Both macronutrients and micronutrients cannot be created within our bodies. If we don’t get enough macronutrients, our body will start to slow down as it struggles to get the energy it needs. To help us understand macronutrients in more detail, let’s talk about each type in depth.


Protein


Protein provides the amino acids that are a central building block of all tissue in our body. This includes muscles, but also hair, nails, bones, cartilage, and more. Our body does not store protein, which means that if we want to stay healthy, we need to consume it every day.

 

Protein is central to many different functions, including tissue building and repair, blood oxygenation, hormone regulation, and digestion. It also helps keep us satisfied, since it takes longer to digest, giving our body a slow and steady stream of energy throughout the day.


Carbohydrates


Carbohydrates are the main fuel source that our body uses for energy. There are three different types of carbohydrates – sugar, starches, and fiber. Starches and fiber (also called complex carbs) are digested more slowly, giving our body a steady level of energy. Sugars, or simple carbs, are processed faster. 


Generally, it’s a good idea to consume more complex carbs than simple carbs, since they tend to have more nutrients and help keep both digestion and cholesterol levels steady.  

 

Fat


Fat, which is found in both animal and plant-based products, is an important macro that has gotten a bit of a bad reputation in the last decades. Many people have blamed fat for weight gain, which has led to the adoption of restrictive diets that limit fat.

 

However, fat contains many necessary nutrients, and should never be avoided entirely. Fat helps us maintain our energy levels, insulates our organs, and is also a critical component of nutrient absorption, and brain and nerve function.


Calculating Your Macros


When someone talks about counting or calculating macros, they’re talking about adjusting the percentage of your daily caloric intake that comes from fat, carbohydrates, and protein. For example, the Institute of Medicine of the National Academies recommends the following ratios:

 

45-65% of calories from carbs

20-35% of calories from fats

10-35% of calories from protein

 

If a person is following a low-carb or ketogenic diet, they may have macros that look more like:

 

5% of calories from carbs

70% of calories from fat

25% of calories from protein

 

That’s because of a unique process in the ketogenic diet where your body starts to derive its energy primarily from fat, rather than carbohydrates. This process is called ketosis.

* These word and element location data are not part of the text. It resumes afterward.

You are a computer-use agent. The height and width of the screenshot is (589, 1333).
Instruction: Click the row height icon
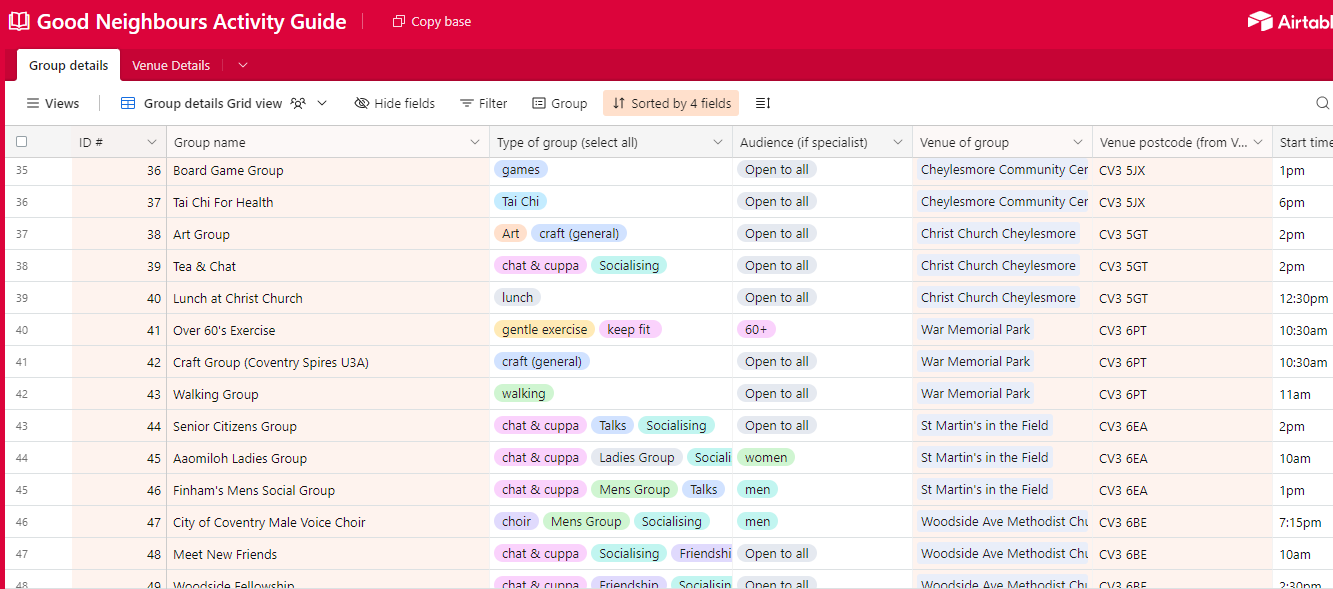click(762, 103)
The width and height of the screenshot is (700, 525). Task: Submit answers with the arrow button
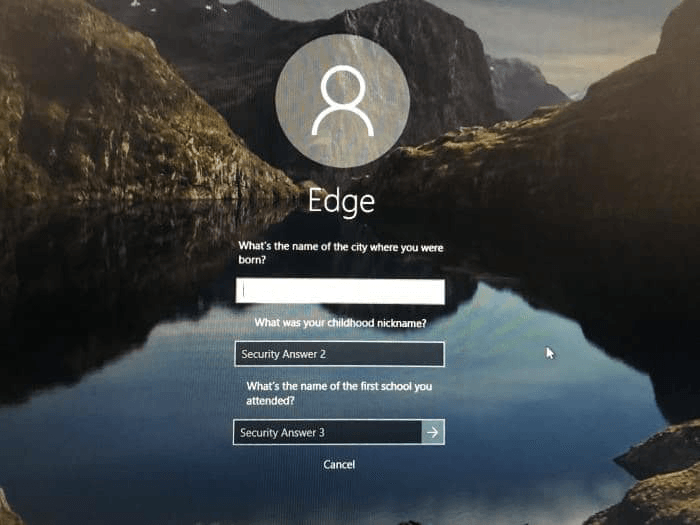(x=433, y=432)
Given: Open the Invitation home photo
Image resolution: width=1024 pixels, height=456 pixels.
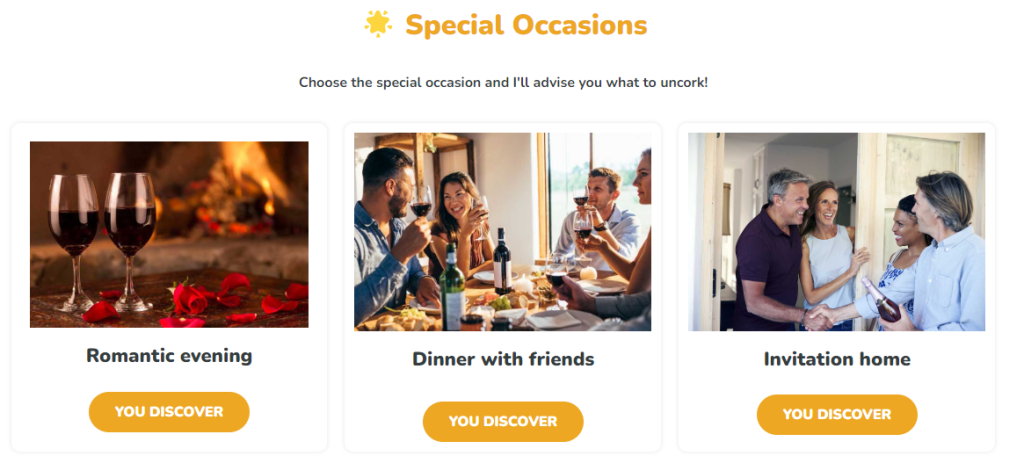Looking at the screenshot, I should 836,231.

Using Macros to Stay Healthy


If you’re just trying to maintain a healthy diet, it’s best to track your food intake for a few days and see what macro ratio works for you. There’s no one-size-fits-all answer. However, if you realize that the vast majority of your caloric intake comes from one source over another, it may be time to adjust to make sure you’re getting a healthy variety of nutrients from fats, carbohydrates, and protein.